On John 8, what I am saying is that John the Apostle did not write it, nor was it included in Scripture during the time period of canonization. But even so, I'm curious to know in what way my reading of it is unjustified. Stephen was executed by the Jews on the charge of blaspheming the Temple. That was the one charge that the Romans allowed the Jews to retain for carrying out the death penalty. That is also why, at Jesus' trial, the witnesses against him tried to accuse him of speaking against the Temple, so that the Jews could go on and execute him on the spot. But because their testimony was contradictory, the Jews could not make that charge stick, and they were forced to take the matter to the Romans.
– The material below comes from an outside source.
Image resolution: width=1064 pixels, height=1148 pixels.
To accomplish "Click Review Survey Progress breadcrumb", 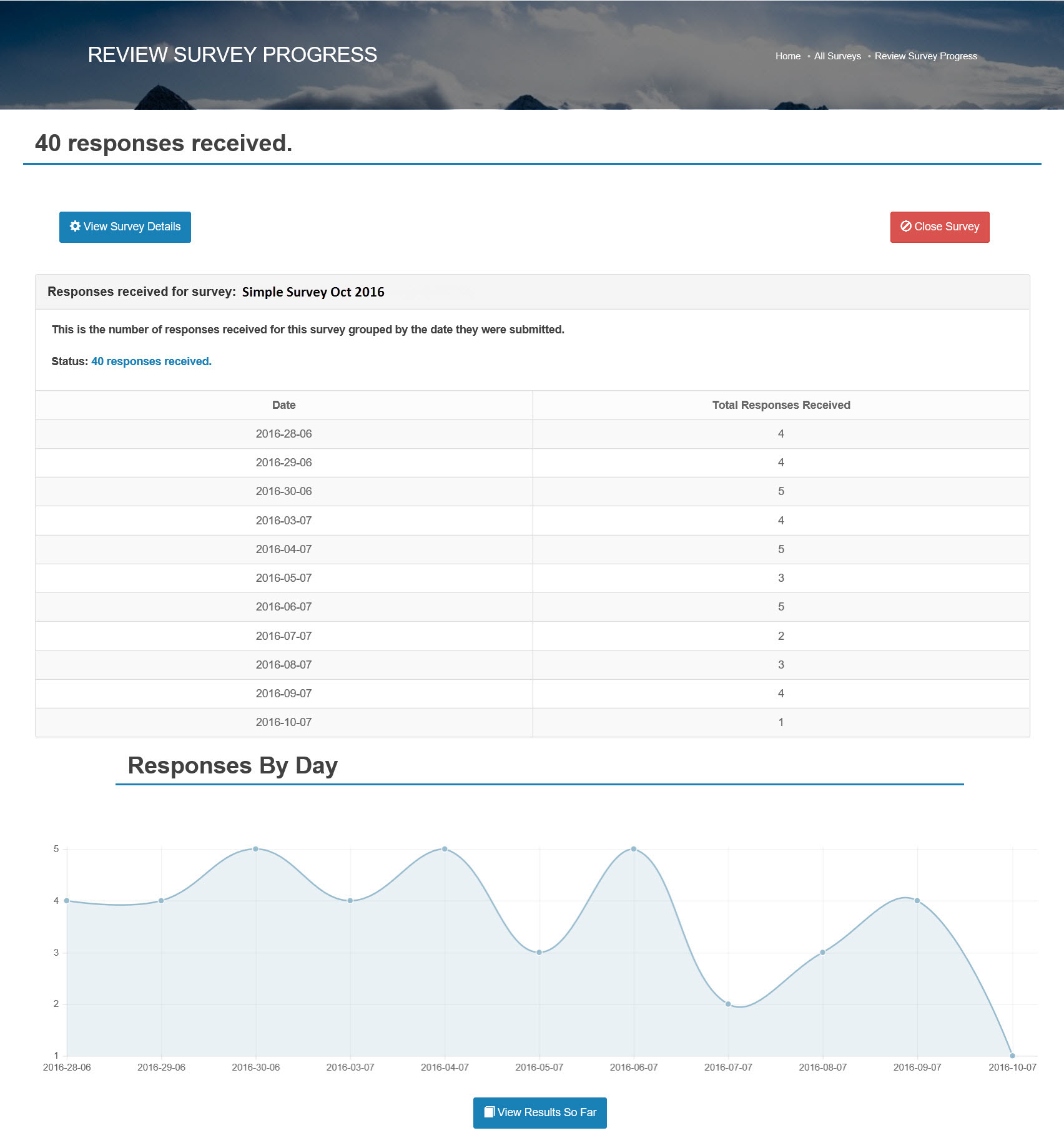I will 925,56.
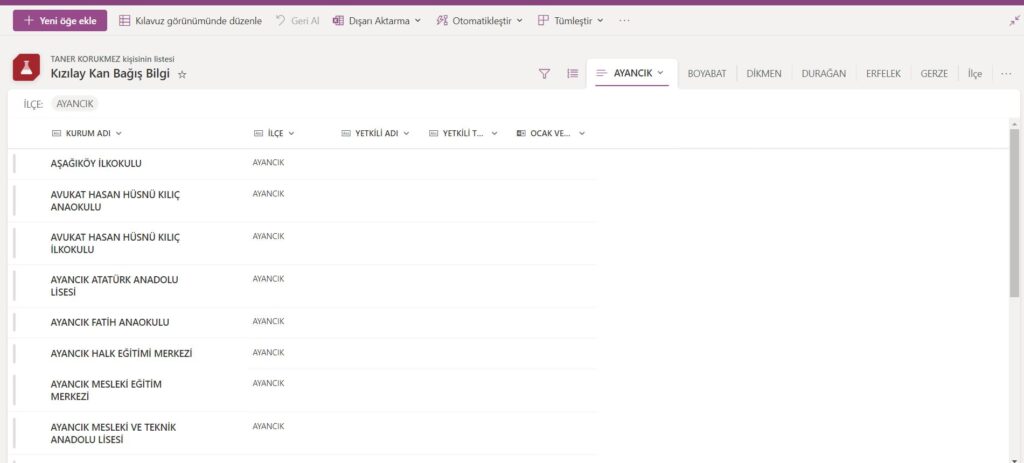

The Jews did not normally execute people for adultery in the first century, certainly not on their own authority. All of the standard commentaries on John that treat this passage will confirm this point (see, for example, D. A. Carson's excellent treatment of the passage, though I disagree slightly with his understanding of Jesus' point about sin). Jesus is not a modern day liberal. He never repudiated the death penalty, nor did he repudiate war. In fact, he is the one who is depicted as the most vicious warrior in all of Scripture (see the book of Revelation). I don't say that because I deny the other elements of his character (his love, mercy, grace, kindness). I am just saying that if we picture Jesus as a first-century hippie, we have swept away a good bit of the New Testament witness to him.

Tim said...

Thanks Craig for letting me feel again what it means to vote pro abortion. It is so easy to forget (even though we should know otherwise) how big of an issue it is. People in Hong Kong were following the election and have high hopes for Obama (kind of like a Messiah figure). When I heard Obama's acceptance speech, I had tears in my eyes. I was very uncomfortable with them - but I felt the hope all the people have in him. Another reason why I was uncomfortable is because it brings back memories from German history (I am German). I grew up not being allowed to be proud of my country. The type of excitement that I felt and saw in the crowd in Chicago made me think of Hitler rallys. Don't freak out! I don't think that Obama is Hitler - I just get scarred when people put so much hope in one person.